[begin TEXT BLOCK]

Some more comments on your code:

#include<conio.h>

<conio.h> is specific to Windows (and MS-DOS). If you don't need your program to work on any other systems, that's fine. If you want it to be portable, remove it.

void main()

This is wrong; the correct declaration is int main(void) (int main() is questionable in C, but it's correct in C++.)

printf("%s",t);

Your output should end with a newline; various bad things can happen if it doesn't. Make this:

printf("%s\n", t);

(The question originally included this line just before the closing } :

getch();

The OP later removed it. This is Windows-specific. It's probably necessary to keep your output window from closing when the program finishes, an unfortunate problem with Windows development systems. If you want a more standard way to do this, getchar() simply reads a character from standard input, and lets you hit Enter to finish (though it doesn't give you a prompt). Or, if you're running the program either from an IDE or from a command prompt, most of them won't close the window immediately.)

Finally, since main returns a result of type int, it should actually do so; you can add

return 0;

before the closing }. This isn't really required, but it's not a bad idea. (C99 adds an implicit return 0;, but Microsoft doesn't support C99.) (Update in 2019: Microsoft's support for C99 features is slightly better. I'm not sure whether the return 0; is necessary.)

Answer 2

"C++" is a string literal stored in read only location and hence cannot be modified. With this -

char* t="C++"; // t is pointing to a string literal stored in read only location

Instead, you should have -

char t[] = "C++" ;  // Copying the string literal to array t

to actually do -

t[1] = 'p' ;

Answer 3

There are several other problems with your code.

[end TEXT BLOCK]
[begin DATA EXCERPT]

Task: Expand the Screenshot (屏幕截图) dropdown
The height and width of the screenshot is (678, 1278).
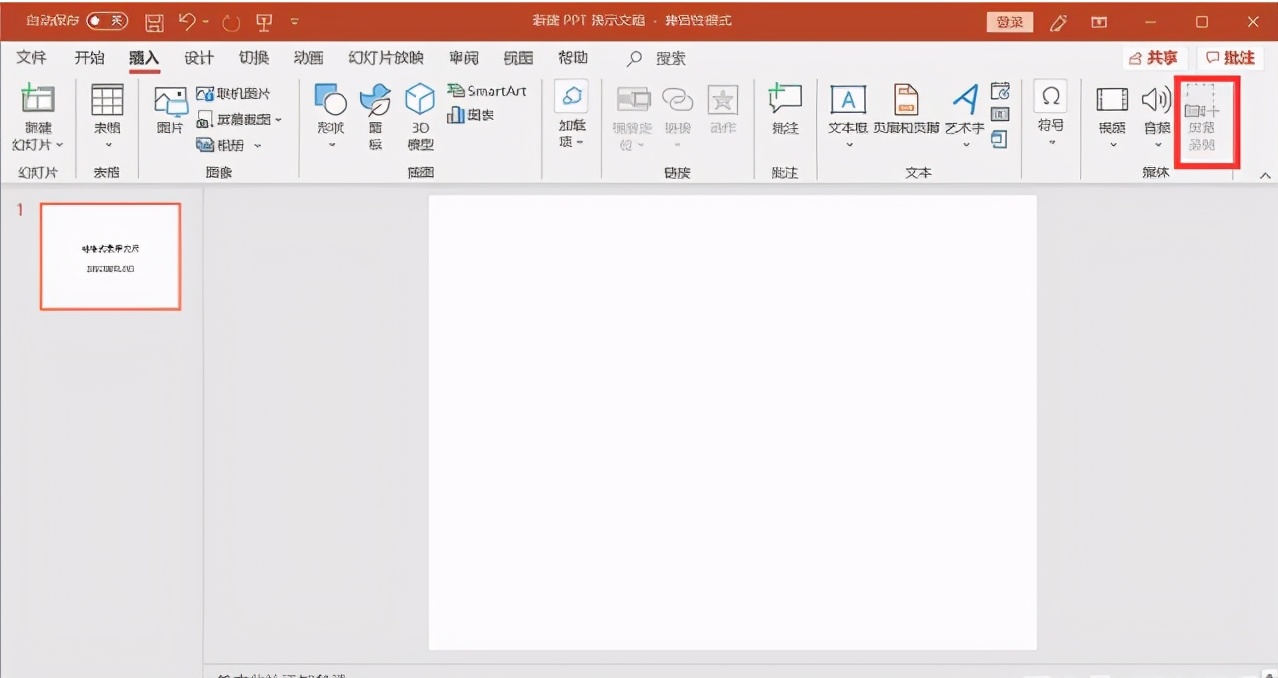Action: coord(279,119)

[end DATA EXCERPT]

TASKS TO PERFORM:
- A) From the forum thread above, copy the passage between "#include<conio.h>" and "correct in C++.)", inclusive, keeping every character the same.
- B) Using the forum thread above, decide whether each statement agrees with it, answering yes or no and quoting the deciding words exactly. (i) The <conio.h> header is specific to Windows and MS-DOS. (ii) A string literal such as "C++" can be modified in place. (iii) Declaring int main() is questionable in C++.

RESPONSES BY TASK:
- A)
#include<conio.h>

<conio.h> is specific to Windows (and MS-DOS). If you don't need your program to work on any other systems, that's fine. If you want it to be portable, remove it.

void main()

This is wrong; the correct declaration is int main(void) (int main() is questionable in C, but it's correct in C++.)

- B)
(i) Yes: "<conio.h> is specific to Windows (and MS-DOS)."
(ii) No: ""C++" is a string literal stored in read only location and hence cannot be modified."
(iii) No: "int main() is questionable in C, but it's correct in C++."